**Short exercise 1**. In the memoir excerpt, rewrite the paragraph that begins "Sometimes I would tell my condition" as a short list, keeping its main facts.
**Short exercise 2**. According to the memoir excerpt, whom did the poor people in Bedford tell about the writer?

**Supplied text**.
-- Start --

77. About this time I began to break my mind to those poor people in _Bedford_, and to tell them my condition; which when they had heard, they told Mr Gifford of me, who himself also took occasion to talk with me, and was willing to be well persuaded of me, though I think from little grounds: but he invited me to his house, where I should hear him confer with others, about the dealings of God with their souls; from all which I still received more conviction, and from that time began to see something of the vanity and inward wretchedness of my wicked heart; for as yet I knew no great matter therein; but now it began to be discovered unto me, and also to work at that rate as it never did before. Now I evidently found, that lusts and corruptions put forth themselves within me, in wicked thoughts and desires, which I did not regard before; my desires also for heaven and life began to fail; I found also, that whereas before my soul was full of longing after God, now it began to hanker after every foolish vanity; yea, my heart would not be moved to mind that which was good; it began to be careless, both of my soul and heaven; it would now continually hang back, both to, and in every duty; and was as a clog on the leg of a bird, to hinder me from flying.
78. Nay, thought I, now I grow worse and worse: now I am farther from conversion than ever I was before. Wherefore I began to sink greatly in my soul, and began to entertain such discouragement in my heart, as laid me as low as hell. If now I should have burned at the stake, I could not believe that Christ had love for me: alas! I could neither hear Him, nor see Him, nor feel Him, nor favour any of His things; I was driven as with a tempest, my heart would be unclean, and the _Canaanites_ would dwell in the land.
79. Sometimes I would tell my condition to the people of God; which, when they heard, they would pity me, and would tell me of the promises; but they had as good have told me, that I must reach the sun with my finger, as have bidden me receive or rely upon the promises: and as soon I should have done it. All my sense and feeling were against me; and I saw I had an heart that would sin, and that lay under a law that would condemn.
80. These things have often made me think of the child which the father brought to Christ, _who_, _while he was yet coming to Him_, _was thrown down by the devil_, _and also so rent and torn by him_, _that he lay down and wallowed_, _foaming_. Luke ix. 42; Mark ix. 20.
81. Further, in these days, I would find my heart to shut itself up against the Lord, and against His holy word: I have found my unbelief to set, as it were, the shoulder to the door, to keep Him out; and that too even then, when I have with many a bitter sigh, cried, Good Lord, break it open: _Lord_, _break these gates of brass_, _and cut these bars of iron asunder_. Psalm cvii. 16. Yet that word would sometimes create in my heart a peaceable pause, _I girded thee_, _though thou hast not known Me_. Isaiah xlv. 5.

-- End --

**Dataset records**.
-- Start --

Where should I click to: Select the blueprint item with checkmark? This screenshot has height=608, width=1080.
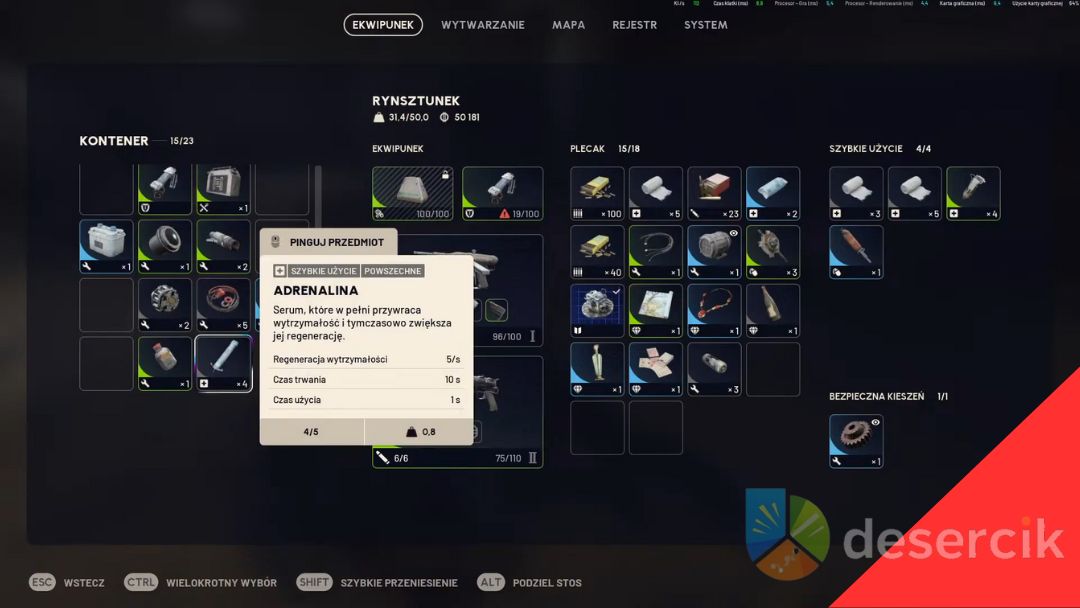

-- End --
-- Start --

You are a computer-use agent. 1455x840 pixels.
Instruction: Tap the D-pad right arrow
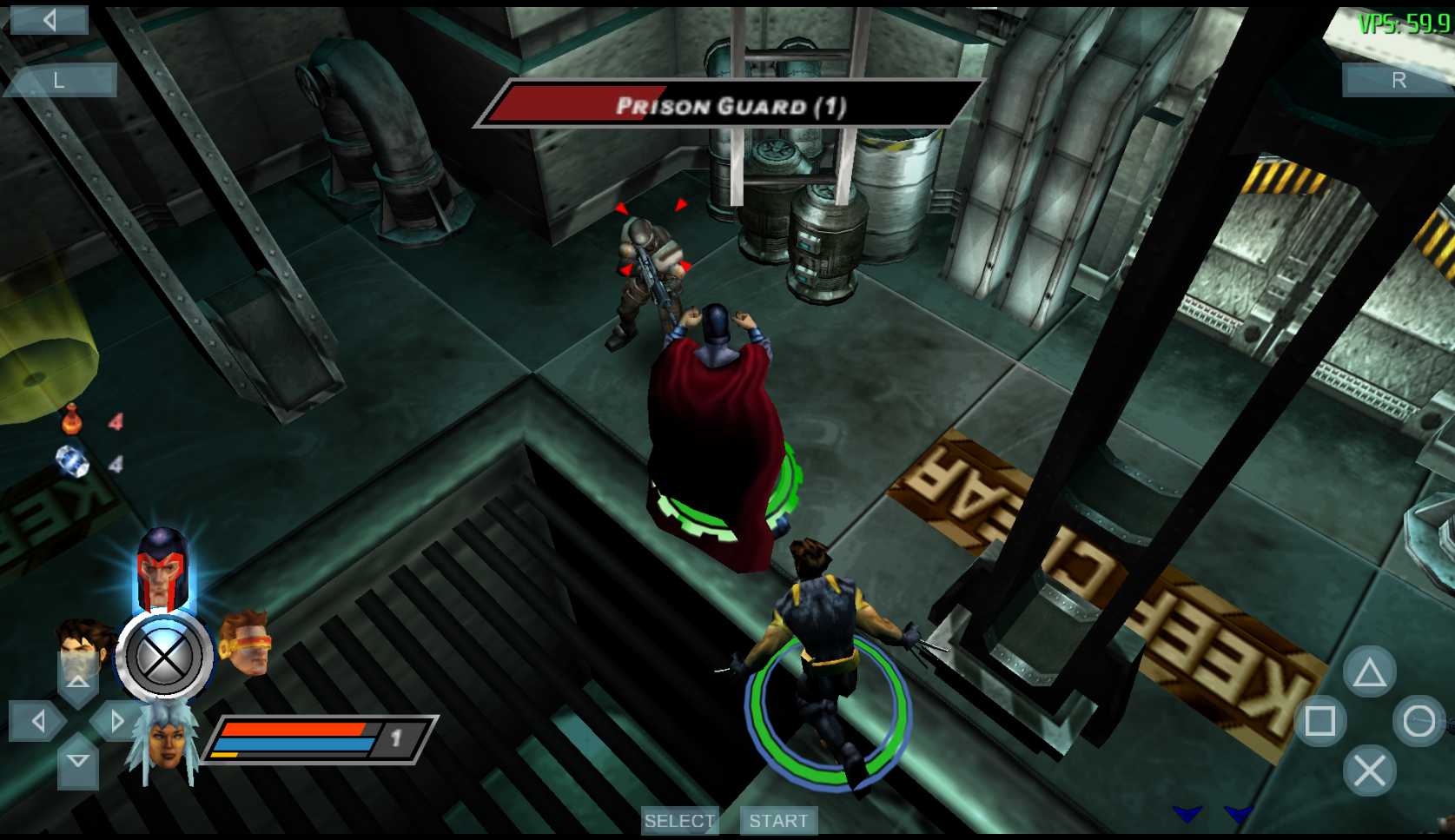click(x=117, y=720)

-- End --

**Correct result 1**.
- The writer sometimes told the people of God about their condition.
- They pitied the writer and spoke of the promises.
- Being told to receive or rely on the promises felt as impossible as reaching the sun with a finger.
- All the writer's sense and feeling were against them.
- The writer saw a heart that would sin, lying under a law that would condemn.

**Correct result 2**. Mr Gifford.